Testing the heavy metal adsorption capacity: inoculating the seed solution into a fermentation solution with the heavy metal concentration of 60mg/L according to the proportion of 2%, fermenting for 48h at the temperature of 26-35 ℃ at the speed of 120-200r/min, taking a culture medium without inoculating bacteria as a contrast, carrying out three groups of parallel operations, centrifuging the 24h and 48h fermentation solution, then adding 3ml of supernatant, adding 3ml of concentrated nitric acid, and adding water to dilute to 45ml, thus obtaining the sample to be detected. The total metal ion concentration remaining in the fermentation broth was determined by ICP-MS (inductively coupled plasma mass spectrometry).
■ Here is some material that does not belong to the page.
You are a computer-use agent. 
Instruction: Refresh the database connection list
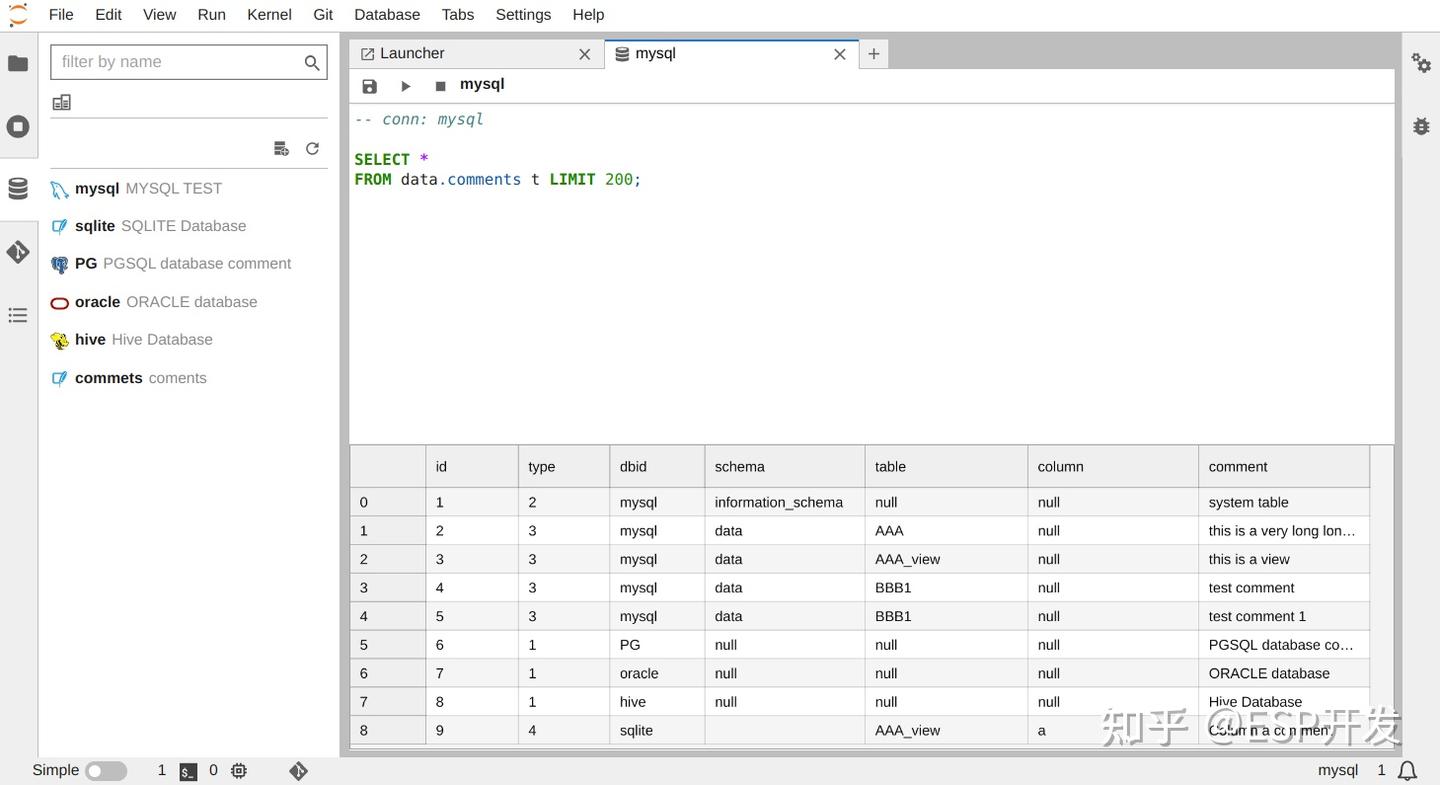click(312, 148)
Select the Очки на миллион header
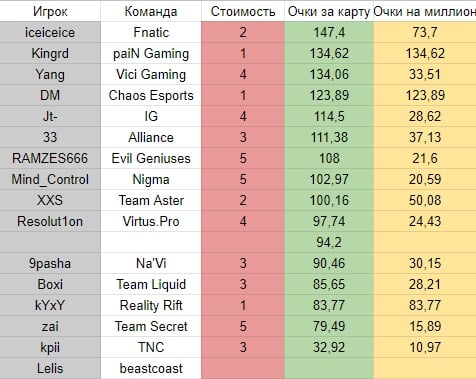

The result is shown in figure 1, the strain (Edaphovirga sp.) CGMCC No.15748 has the advantages that the Pb adsorption rate reaches 40 +/-1.63 percent, the Cd adsorption rate reaches 37.5 +/-1.2 percent, the Pb adsorption rate reaches 70 +/-1.22 percent and the Cd adsorption rate reaches 67.5 +/-2.04 percent at 24 hours, and the strain shows strong heavy metal adsorption capacity.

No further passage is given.